Gestione orsi, mentre la politica sbraita dal Parco Adamello Brenta arriva una ''unità permanente di consulenza orso” al servizio degli enti locali
La proposta è del presidente del Parco Adamello Brenta (l'ente che meglio conosce gli orsi e i loro comportamenti) e ricalca quella bocciata pochi giorni fa dalla maggioranza Fugatti in consiglio provinciale a Michele Dallapiccola. Fedrazza: ''Il nostro vuole rappresentare un nuovo, concreto contributo alla gestione della convivenza fra le nostre comunità e i grandi carnivori. Vogliamo mettere a disposizione le nostre competenze''

TRENTO. Era la proposta portata in consiglio provinciale da Michele Dallapiccola pochi giorni fa, bocciata dalla maggioranza di governo. Ora è il Parco Naturale Adamello Brenta a muoversi autonomamente e ad avanzare, di fatto, la stessa proposta in materia di gestione degli orsi: istituire e mettere a disposizione delle comunità locali una “Unità permanente di consulenza orso”, che sia d’aiuto per affrontare i temi connessi alla presenza dei grandi carnivori sul territorio e concorra a realizzare una comunicazione massimamente efficace e corretta, tanto nei confronti dei residenti che dei visitatori.

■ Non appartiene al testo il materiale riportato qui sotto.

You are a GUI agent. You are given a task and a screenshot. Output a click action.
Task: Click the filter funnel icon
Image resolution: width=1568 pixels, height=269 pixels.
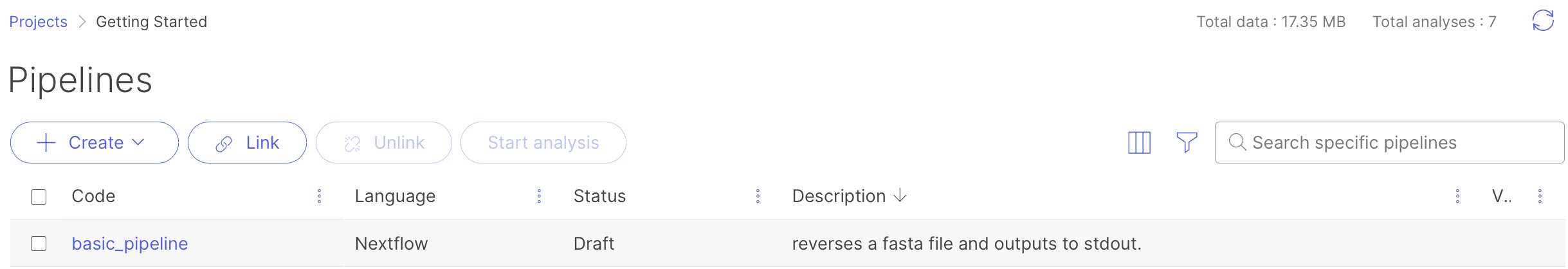[1186, 142]
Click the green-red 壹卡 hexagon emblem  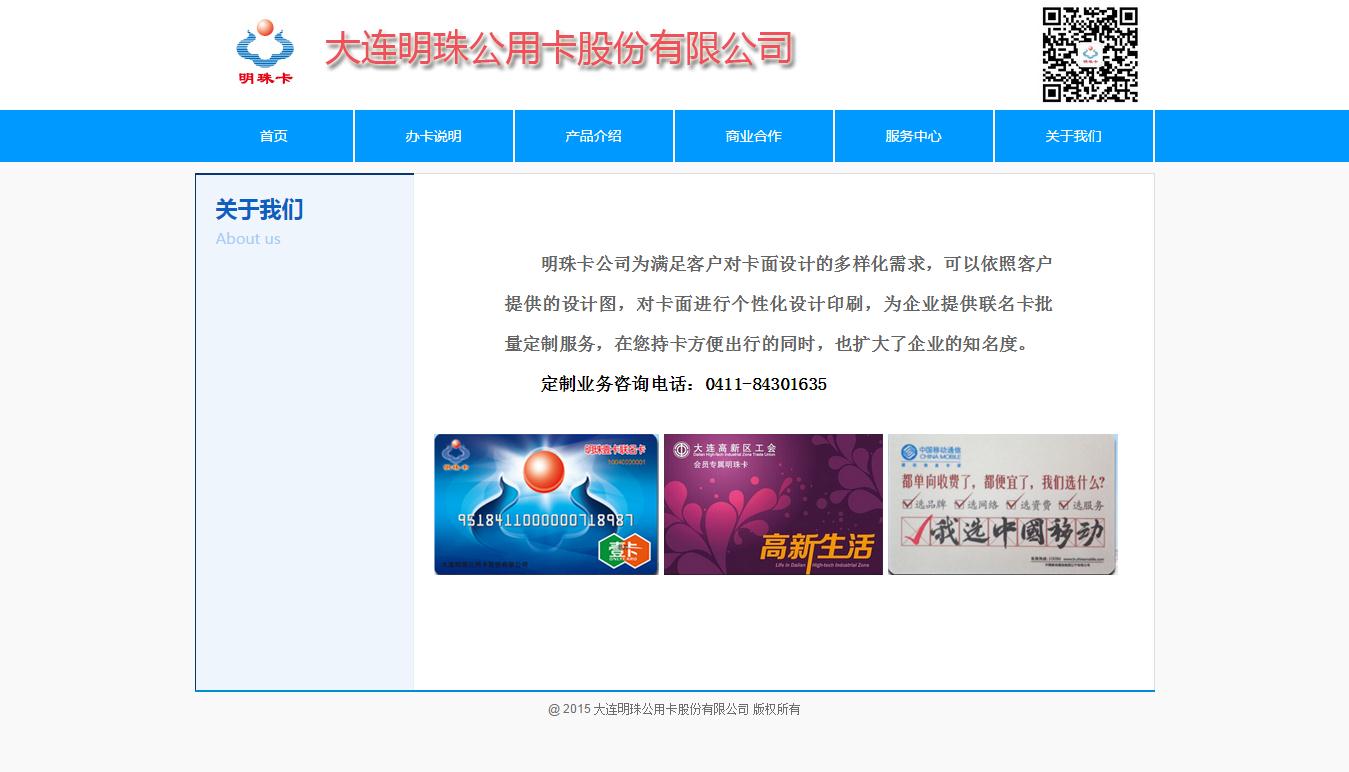point(624,549)
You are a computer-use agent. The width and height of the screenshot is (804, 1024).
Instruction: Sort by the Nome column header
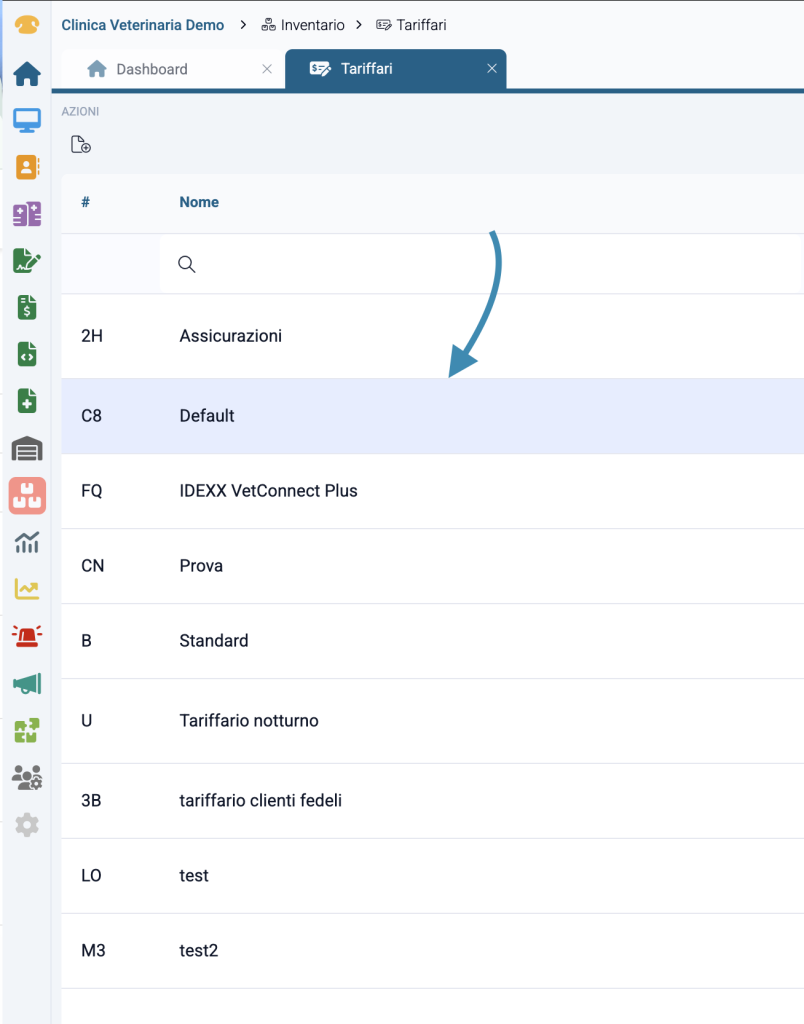coord(199,202)
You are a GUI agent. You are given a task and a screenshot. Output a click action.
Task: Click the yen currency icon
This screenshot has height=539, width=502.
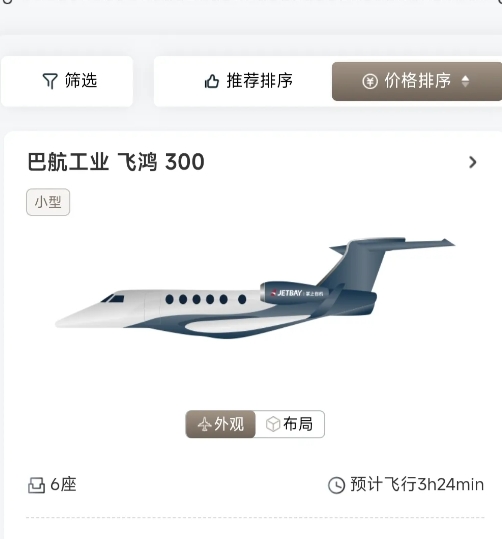point(370,81)
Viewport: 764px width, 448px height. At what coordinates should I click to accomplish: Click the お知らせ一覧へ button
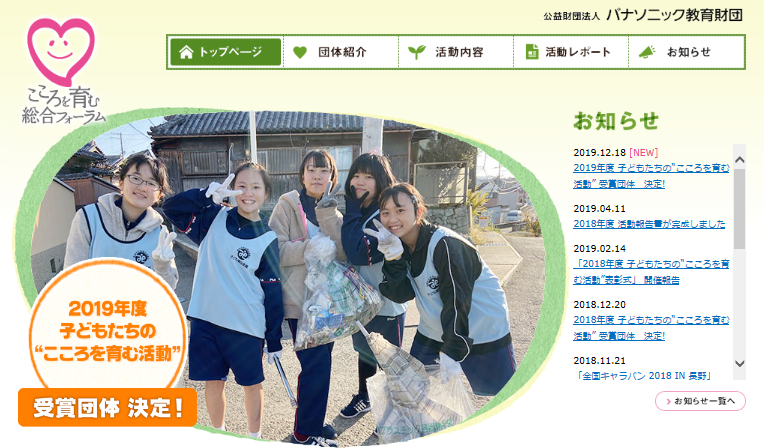click(700, 401)

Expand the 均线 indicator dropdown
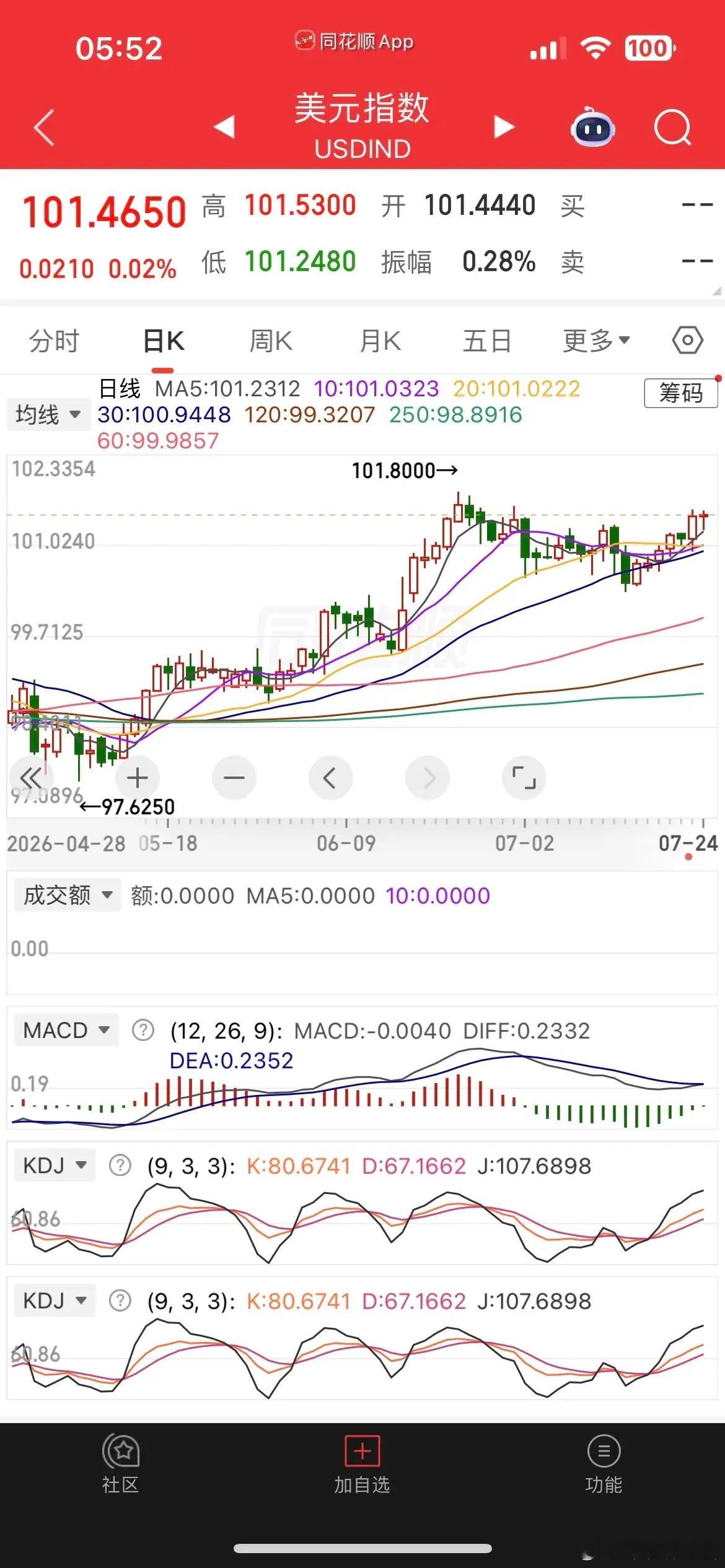48,414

La decisione è stata comunicata con lettera ai Comuni del Parco. “La nostra proposta – sottolinea il presidente Walter Ferrazza – vuole rappresentare un nuovo, concreto contributo alla gestione della convivenza fra le nostre comunità e i grandi carnivori. Vogliamo mettere a disposizione le nostre competenze, affiancandoci naturalmente all’operato dei Servizi forestali della Provincia di Trento e di tutti gli altri attori coinvolti in questa delicata problematica. Sulle modalità di intervento di questo organo di consulenza permanente ci confronteremo a breve con i soggetti a cui di preferenza è rivolto; ci sentiamo però operativi fin d’ora per offrire il nostro supporto, forti dell’esperienza maturata con le nostre attività di ricerca scientifica e monitoraggio, che continueremo a svolgere regolarmente. Così come continueremo ad operare anche sul versante dell’educazione ambientale, rivolta a tutta la popolazione ma in particolare alle scuole. Conoscenza e formazione sono infatti gli strumenti più importanti di cui disponiamo per gestire le dinamiche di quest’area protetta”.
Solo sei giorni fa in consiglio provinciale la maggioranza Fugatti dopo aver chiesto alle minoranze di stare uniti e di sostenere la maggioranza in questo momento così delicato (con il Trentino messo alla berlina su qualsiasi trasmissione nazionale visti anche gli interventi pubblici del presidente Fugatti e dell'assessora Zanotelli) ha bocciato praticamente qualsiasi proposta. Tra le sette arrivate dall'ex assessore competente Dallapiccola e appoggiate dalle minoranze c'era anche quella di ''attivare un servizio di custodia e informazioni nelle valli con funzioni di protezione e mantenimento della consapevolezza della popolazione riguardo alla presenza del plantigrado''. Di fatto una iniziativa coincidente a quella voluta dal Parco.
Un'azione concreta che potrà facilitare la convivenza e quindi aprire la strada a soluzioni realistiche nell'approccio al problema. Mentre altri si preparano a manifestare per eliminare 70 orsi quando non si sa dove metterne uno. Un processo che impiegherebbe anni e anni (mentre la popolazione di plantigradi si riprodurrebbe per mantenere sempre l'attuale livello di presenza sul territorio). Tutto per tornare a quei 50 orsi che sono la soglia minima di sopravvivenza della specie (quindi non il numero massimo previsto, come va dicendo il presidente Fugatti trasmettendo una informazione falsa alla popolazione) che era il numero presente tra i boschi trentini quando, nel 2014, vi fu l'aggressione di Daniza a dimostrazione del fatto che non è con questi metodi che si risolverà qualcosa. Solo affidandosi agli esperti si potrà trovare una forma di convivenza accettabile e vantaggiosa anche per la popolazione locale.